Every good campaign needs a story and every good story needs both a narrative arc and a hero, and yes this might ruin all Disney movies for you from now on — I’m sorry. But let’s take a look at the narrative arc for this campaign:

Setup: the environment, setting etc — Of course Captain Tom Moore is the hero of this story, he was a 99 year old war veteran(now he is a 100 year old war veteran), he fought for our freedom, he could be any one of our grandfathers. But his setting was equally as important, his 100 laps needed to be in his garden because of lockdown, the world was a changed place and he was stepping up for something he believed in again, just like he had during the war. Would it have worked so well if he was not an army veteran or if the 100 laps of 25m had actually been 2.5km from his home in Bedfordshire to say Stewartby railway station?

Tension: obstacles to overcome, stakes getting higher. — Captain Tom is 99 years old, could really manage this? 10 laps per day, was it achievable? Time was counting down to his birthday, what was the next fundraising milestone he would hit, was the weather going to hold up? Was lockdown going to get stricter to stop his exercise completely? There were many things to keep suspense high throughout the campaign.

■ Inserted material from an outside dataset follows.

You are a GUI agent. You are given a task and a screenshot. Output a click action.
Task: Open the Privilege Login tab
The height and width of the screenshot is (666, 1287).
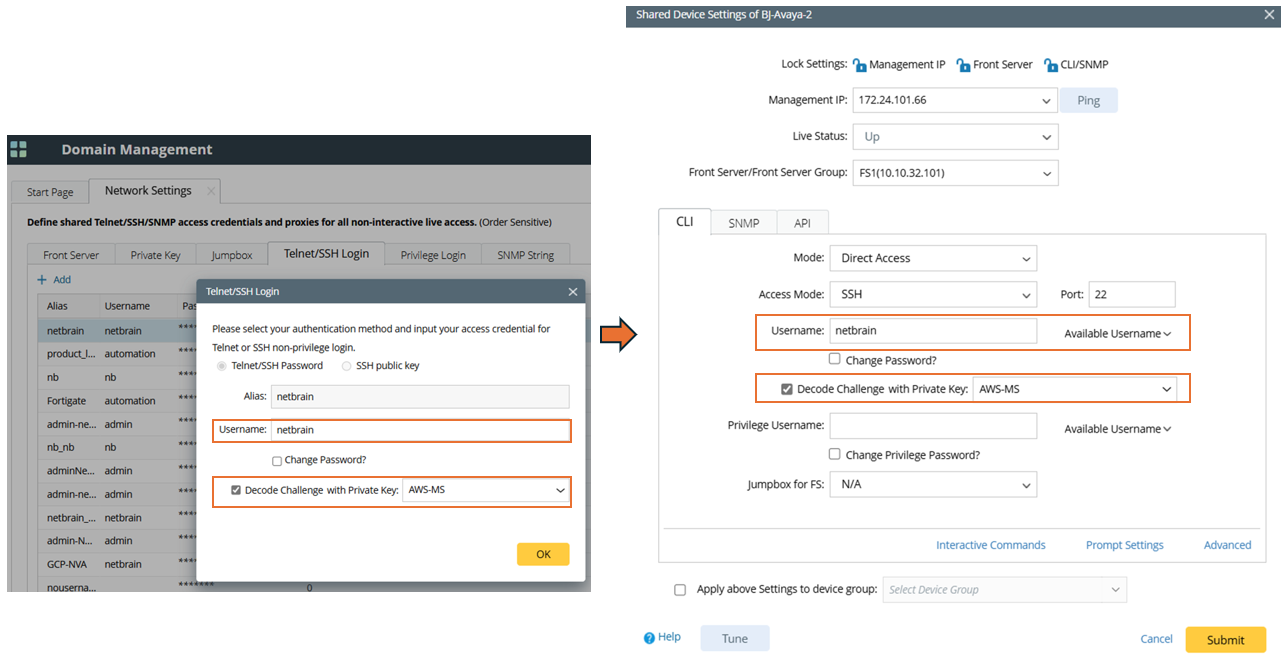click(x=433, y=255)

Climax: the highest point of tension and a major achievement. — Captain Tom Moore reached his 100 laps on the morning of his birthday, he took part in over 50 interviews, now holds 2 Guinness World Records and had over 1.5 million people donate to his campaign.

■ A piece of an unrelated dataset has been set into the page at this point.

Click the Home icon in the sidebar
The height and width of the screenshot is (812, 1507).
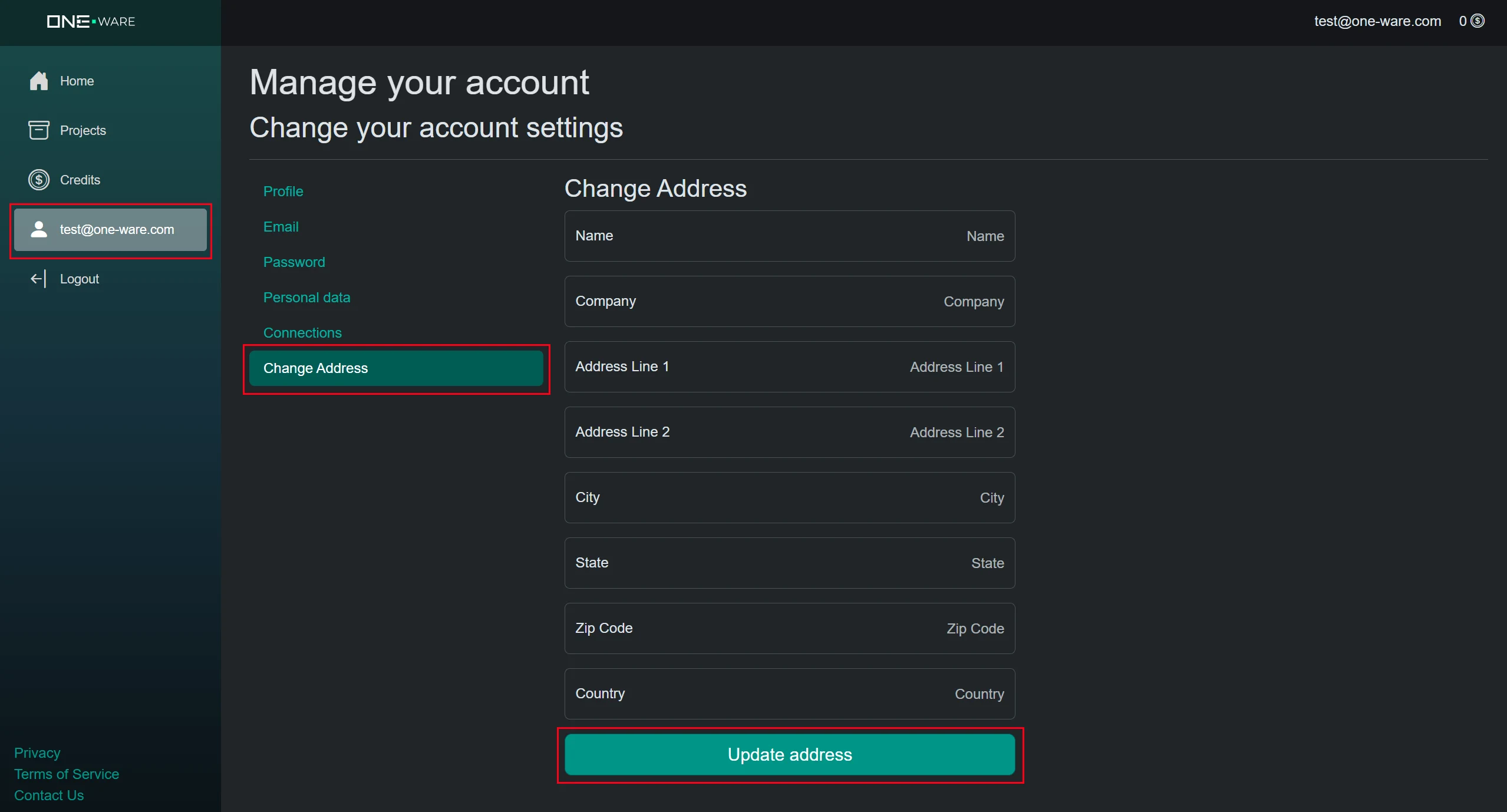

Resolution: the end of the journey. — Captain Tom Moore has now been recognized as an honorary colonel, over £32 million will now be donated to the NHS from 1.5 million well wishers across the globe , he can stop walking and enjoy his days again and as a nation we will always remember this man.

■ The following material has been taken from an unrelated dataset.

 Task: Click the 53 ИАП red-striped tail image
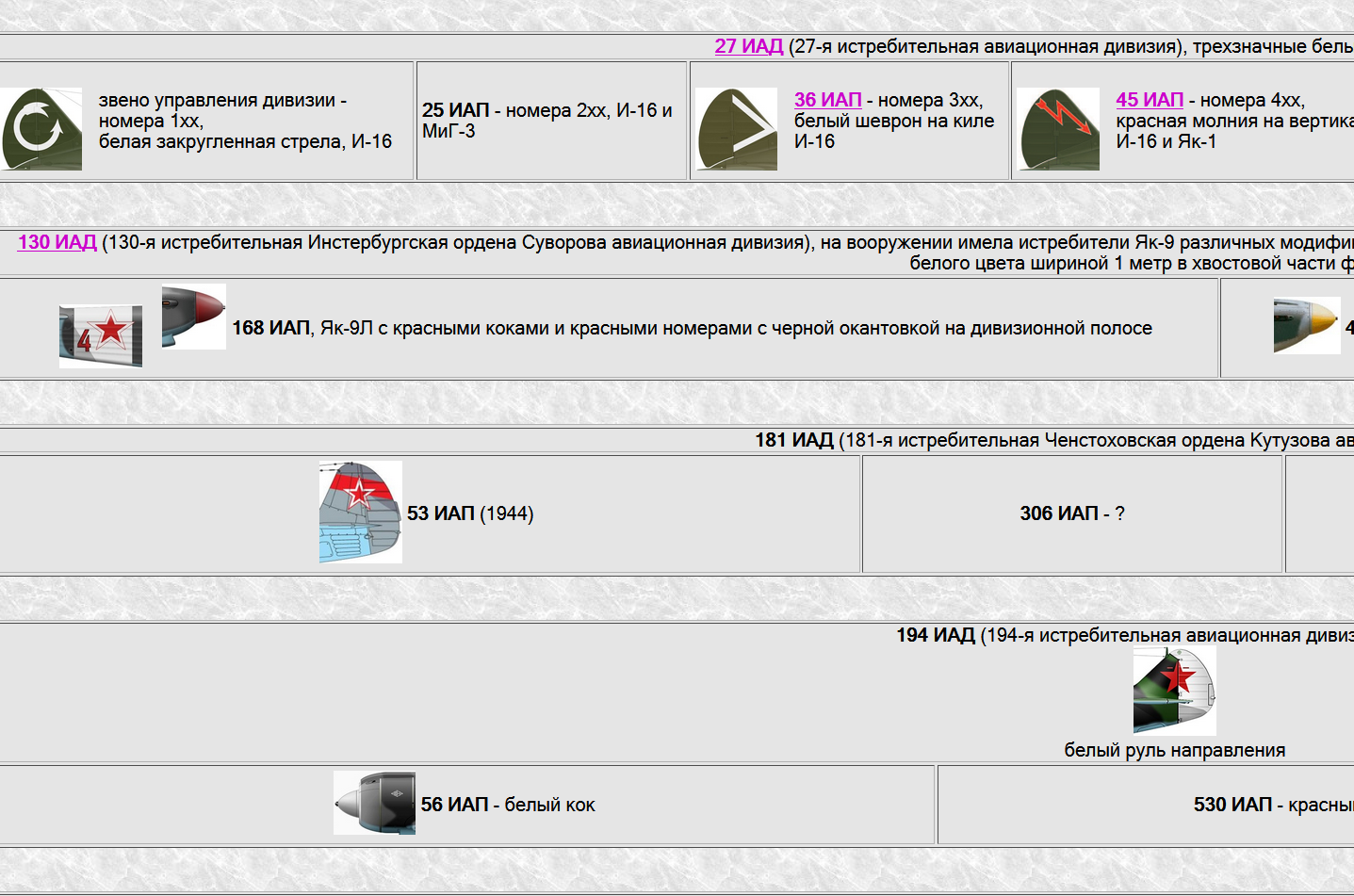360,513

The success of this campaign then falls on the fact there is a great character, and an amazing story arc which met with a wide audience. Without either element, there is no way this campaign would have been so huge. The press loved this story as it hit many of the newsworthiness topics; human interest, geographical proximity, cultural proximity, feel good factor, significance, impact and uniqueness, these are just a few of boxes it ticked.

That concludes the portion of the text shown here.